Because the bus was so long the children had to learn hand signals in order to get my attention in the front seats. This would mostly concern the need for a toilet break. On one such trip across the Pennines one of the girls had, having signalled, dutifully filled the receptacle with recycled Vimto and my wife was pleading with me to find a safe place to stop so that she could empty the contents. This being the Snake Pass there was very little chance of that happening for several miles, so I gave instructions for her to keep the guzunder steady for another twenty minutes.
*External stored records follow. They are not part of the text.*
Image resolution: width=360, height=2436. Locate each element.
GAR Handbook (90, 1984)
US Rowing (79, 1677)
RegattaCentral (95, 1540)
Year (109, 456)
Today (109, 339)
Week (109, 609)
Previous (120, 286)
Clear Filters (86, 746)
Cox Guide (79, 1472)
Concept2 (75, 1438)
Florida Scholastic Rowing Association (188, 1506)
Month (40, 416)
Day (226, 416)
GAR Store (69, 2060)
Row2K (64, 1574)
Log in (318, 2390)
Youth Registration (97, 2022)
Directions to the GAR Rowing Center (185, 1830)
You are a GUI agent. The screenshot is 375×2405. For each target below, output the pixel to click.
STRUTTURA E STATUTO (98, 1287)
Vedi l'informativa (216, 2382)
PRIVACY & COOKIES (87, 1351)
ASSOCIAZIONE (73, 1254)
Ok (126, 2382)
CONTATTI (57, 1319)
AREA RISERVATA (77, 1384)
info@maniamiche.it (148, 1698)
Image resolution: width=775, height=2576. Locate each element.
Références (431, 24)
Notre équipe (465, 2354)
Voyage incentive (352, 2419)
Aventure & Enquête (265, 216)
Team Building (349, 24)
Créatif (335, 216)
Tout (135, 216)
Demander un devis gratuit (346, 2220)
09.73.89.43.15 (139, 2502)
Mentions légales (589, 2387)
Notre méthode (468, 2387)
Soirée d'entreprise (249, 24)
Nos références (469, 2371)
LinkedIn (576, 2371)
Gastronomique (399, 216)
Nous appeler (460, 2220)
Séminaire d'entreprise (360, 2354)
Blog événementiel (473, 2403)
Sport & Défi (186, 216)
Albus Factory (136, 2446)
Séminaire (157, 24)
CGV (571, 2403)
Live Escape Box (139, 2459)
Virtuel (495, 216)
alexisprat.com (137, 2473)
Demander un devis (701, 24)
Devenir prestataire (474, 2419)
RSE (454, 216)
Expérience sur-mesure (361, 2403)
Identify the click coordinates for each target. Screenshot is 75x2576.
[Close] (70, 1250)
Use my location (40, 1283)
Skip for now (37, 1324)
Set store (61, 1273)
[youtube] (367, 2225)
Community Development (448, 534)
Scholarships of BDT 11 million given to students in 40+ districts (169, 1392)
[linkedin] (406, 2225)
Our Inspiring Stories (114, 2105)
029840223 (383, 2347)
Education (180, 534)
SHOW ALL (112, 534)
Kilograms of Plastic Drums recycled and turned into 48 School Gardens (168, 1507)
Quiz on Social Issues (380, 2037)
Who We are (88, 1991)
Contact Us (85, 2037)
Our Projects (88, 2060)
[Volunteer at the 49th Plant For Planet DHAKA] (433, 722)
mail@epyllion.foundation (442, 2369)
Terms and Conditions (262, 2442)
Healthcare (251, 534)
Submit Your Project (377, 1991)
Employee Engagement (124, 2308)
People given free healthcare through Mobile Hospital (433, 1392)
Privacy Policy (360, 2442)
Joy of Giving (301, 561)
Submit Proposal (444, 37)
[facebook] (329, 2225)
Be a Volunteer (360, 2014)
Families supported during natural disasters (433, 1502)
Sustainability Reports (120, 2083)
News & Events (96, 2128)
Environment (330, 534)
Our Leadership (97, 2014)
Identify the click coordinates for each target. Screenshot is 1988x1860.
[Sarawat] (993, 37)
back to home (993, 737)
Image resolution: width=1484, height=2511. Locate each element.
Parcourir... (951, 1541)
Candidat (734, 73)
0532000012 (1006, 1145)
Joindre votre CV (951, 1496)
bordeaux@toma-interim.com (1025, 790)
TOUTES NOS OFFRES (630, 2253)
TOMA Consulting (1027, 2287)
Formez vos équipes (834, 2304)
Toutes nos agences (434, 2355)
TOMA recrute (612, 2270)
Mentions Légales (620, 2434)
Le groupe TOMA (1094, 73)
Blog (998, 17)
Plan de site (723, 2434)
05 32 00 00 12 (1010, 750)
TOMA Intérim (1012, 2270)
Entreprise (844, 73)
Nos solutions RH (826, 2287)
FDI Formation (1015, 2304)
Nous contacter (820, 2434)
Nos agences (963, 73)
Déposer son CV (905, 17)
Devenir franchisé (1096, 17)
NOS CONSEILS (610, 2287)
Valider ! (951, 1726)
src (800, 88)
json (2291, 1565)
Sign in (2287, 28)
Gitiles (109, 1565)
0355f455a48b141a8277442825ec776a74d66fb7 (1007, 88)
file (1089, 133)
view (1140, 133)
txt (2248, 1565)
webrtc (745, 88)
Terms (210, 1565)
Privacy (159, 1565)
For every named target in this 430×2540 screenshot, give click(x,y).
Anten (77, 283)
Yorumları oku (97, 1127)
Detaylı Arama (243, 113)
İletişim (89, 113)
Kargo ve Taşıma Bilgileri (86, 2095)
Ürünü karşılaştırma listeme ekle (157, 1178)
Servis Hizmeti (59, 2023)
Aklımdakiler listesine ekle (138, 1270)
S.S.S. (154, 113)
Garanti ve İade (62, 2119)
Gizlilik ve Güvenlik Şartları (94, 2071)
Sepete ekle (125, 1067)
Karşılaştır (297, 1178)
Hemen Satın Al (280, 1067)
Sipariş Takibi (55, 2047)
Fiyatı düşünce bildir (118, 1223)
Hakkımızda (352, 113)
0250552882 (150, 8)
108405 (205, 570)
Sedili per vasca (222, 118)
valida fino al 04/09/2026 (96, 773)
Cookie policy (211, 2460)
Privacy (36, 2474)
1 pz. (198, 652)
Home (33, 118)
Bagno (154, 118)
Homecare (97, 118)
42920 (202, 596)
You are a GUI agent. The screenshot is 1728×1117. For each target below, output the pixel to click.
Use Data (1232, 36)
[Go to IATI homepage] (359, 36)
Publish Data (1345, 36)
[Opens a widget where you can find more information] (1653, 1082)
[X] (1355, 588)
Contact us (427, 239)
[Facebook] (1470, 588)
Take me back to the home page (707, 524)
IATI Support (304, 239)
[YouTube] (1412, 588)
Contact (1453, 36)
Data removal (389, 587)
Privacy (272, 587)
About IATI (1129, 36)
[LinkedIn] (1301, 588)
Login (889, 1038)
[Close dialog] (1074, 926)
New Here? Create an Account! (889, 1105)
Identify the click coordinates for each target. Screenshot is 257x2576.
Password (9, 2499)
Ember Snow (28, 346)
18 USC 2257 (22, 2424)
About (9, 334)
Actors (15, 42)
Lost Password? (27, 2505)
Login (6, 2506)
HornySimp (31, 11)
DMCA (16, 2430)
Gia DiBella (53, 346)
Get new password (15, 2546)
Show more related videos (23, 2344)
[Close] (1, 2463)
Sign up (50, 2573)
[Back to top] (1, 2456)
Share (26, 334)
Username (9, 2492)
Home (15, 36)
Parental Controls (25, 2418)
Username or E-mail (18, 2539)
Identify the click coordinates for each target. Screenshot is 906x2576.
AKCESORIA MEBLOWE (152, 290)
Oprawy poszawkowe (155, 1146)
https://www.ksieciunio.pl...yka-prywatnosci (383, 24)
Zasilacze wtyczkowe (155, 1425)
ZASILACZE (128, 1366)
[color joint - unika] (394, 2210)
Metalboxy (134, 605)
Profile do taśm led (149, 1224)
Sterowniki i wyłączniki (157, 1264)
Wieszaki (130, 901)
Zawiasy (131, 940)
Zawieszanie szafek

She was not happy with this reply and decided to take the matter into her own hands on this sunny Saturday morning. Sliding open a side window she readied herself to empty the potty. Seeing what she was doing in the rear view mirror I shouted for her to stop because I knew that nothing good could come from this episode.

‘It’s ok’ she said ‘I will hold it low so that non of it will come back into the minibus’. My bride had mistaken the meaning of my outburst, for what she had failed to see was a gleaming open top car directly behind us. The driver and passenger enjoying the summer wind blowing through their hair as they travelled through the beautiful peak scenery.

Ignoring all of my garbled protestations my wife emptied the guzunder and, needless to say, the contents moved from our possession to the smiling faces of the couple behind.

When I informed my wife of the kindness that she had shown to the following strangers she ducked out of sight and screamed ‘go faster’. I informed her that Ford had not fitted this model of 2-litre diesel with go-faster stripes therefore I could not travel any quicker, especially as we were going up hill.

I know that I should have pulled over as soon as the road would allow so that we could apologise but you could have fried an egg on my face at the embarrassment of it all.

It wasn’t long before the open top sports car overtook our big yellow minibus and the driver and his companion showed their appreciation by teaching our children several hand signals that were not to be found in the Highway Code.